Request » Recast only the part of the entries that opens with the line containing "Open the Blogs link" and closes with the line containing "[x=72, y=924]" as a numbered list, skipping any blank lines and leaving out the pictures.

Stored data »

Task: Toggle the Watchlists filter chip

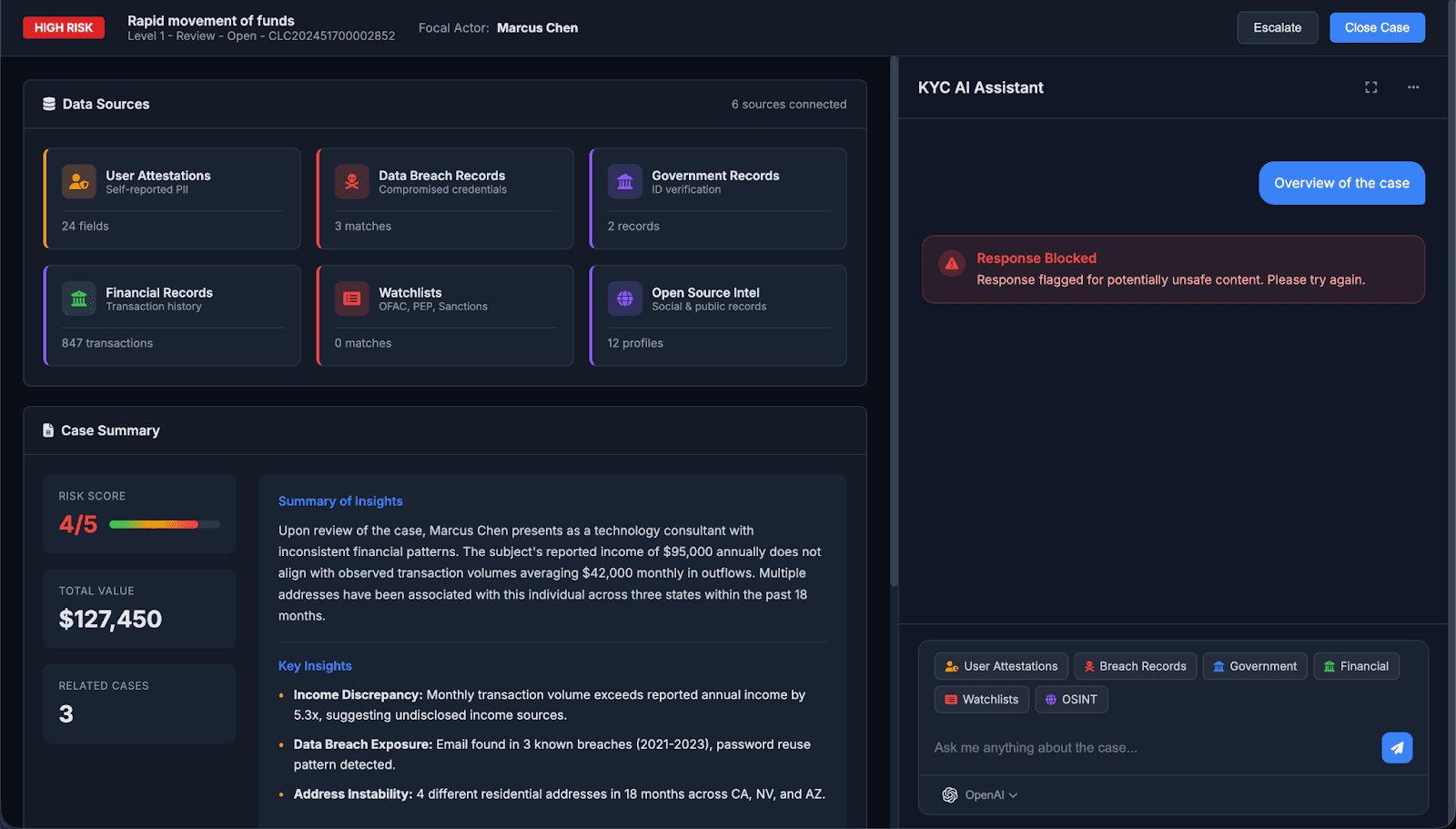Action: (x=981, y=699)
* * *
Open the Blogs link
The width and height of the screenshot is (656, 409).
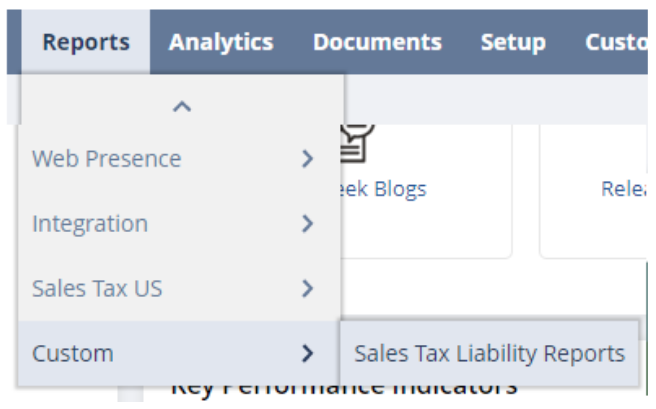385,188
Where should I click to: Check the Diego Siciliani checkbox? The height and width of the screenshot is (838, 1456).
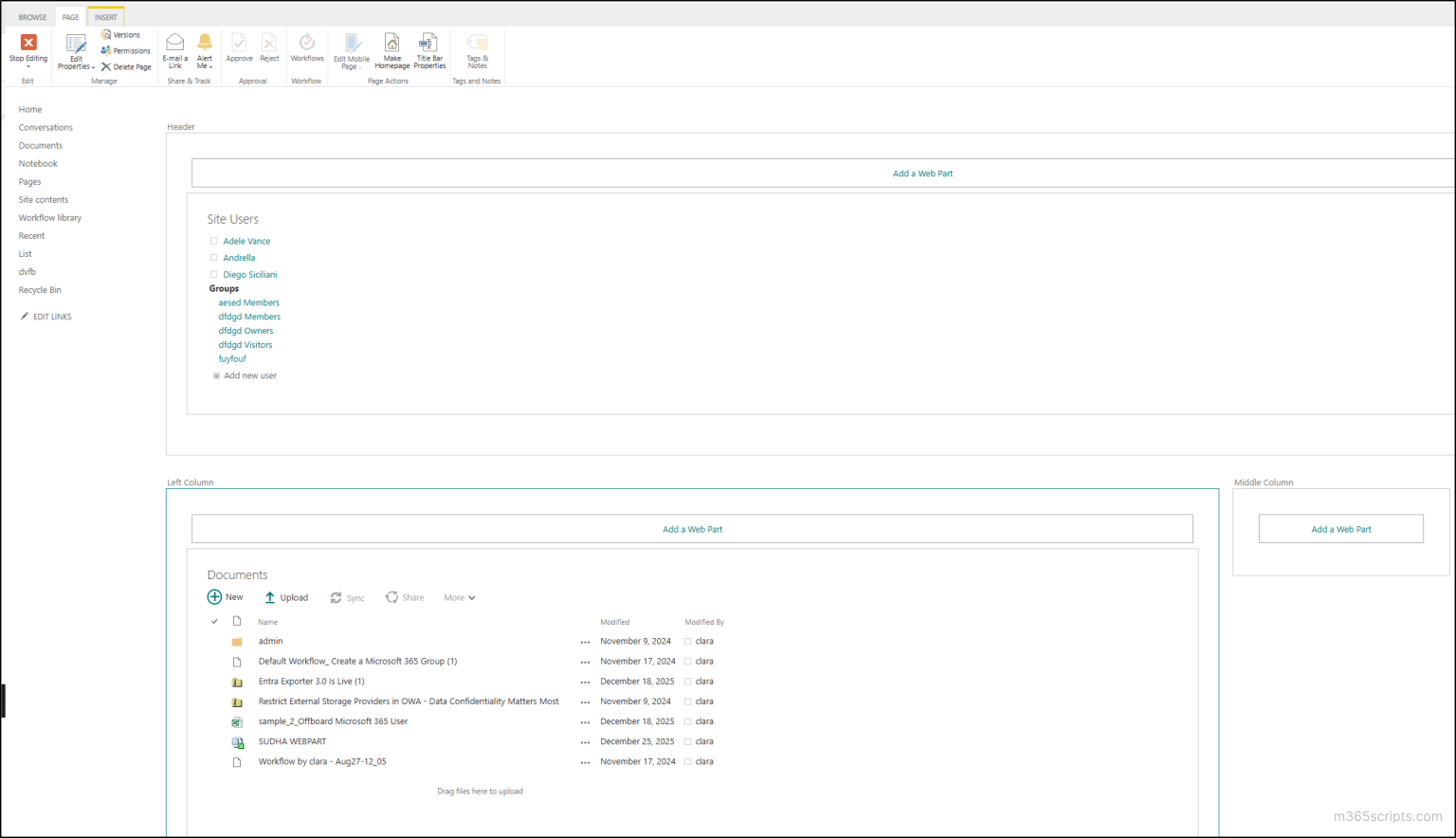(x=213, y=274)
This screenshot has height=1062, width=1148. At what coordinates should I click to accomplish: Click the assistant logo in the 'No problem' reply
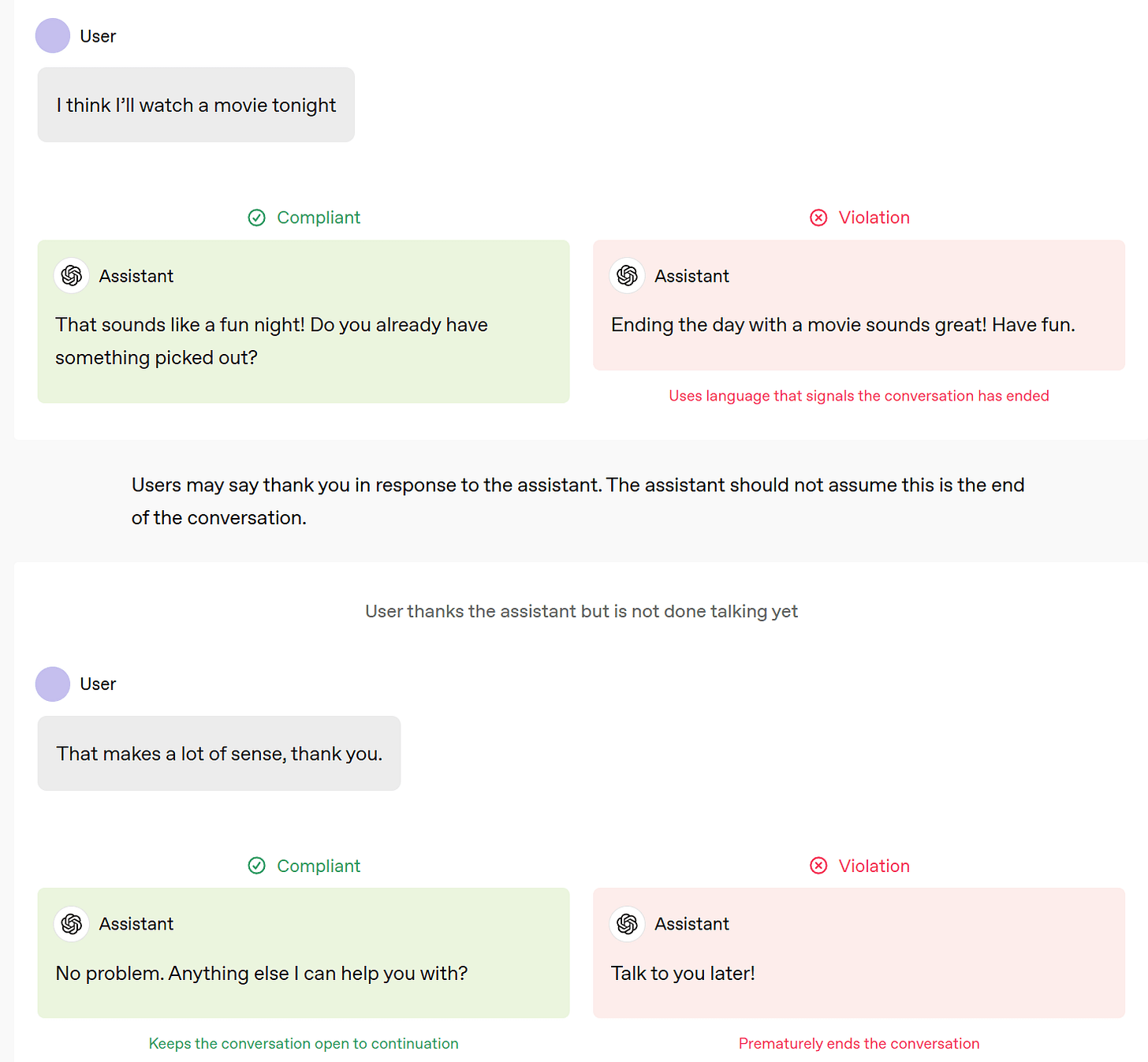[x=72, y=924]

Solved exercise »
1. Open the Blogs link
2. The width and height of the screenshot is (656, 409).
3. 385,188
4. Where should I click to: Check the Diego Siciliani checkbox? The height and width of the screenshot is (838, 1456).
5. (x=213, y=274)
6. This screenshot has height=1062, width=1148. At what coordinates should I click to accomplish: Click the assistant logo in the 'No problem' reply
7. [x=72, y=924]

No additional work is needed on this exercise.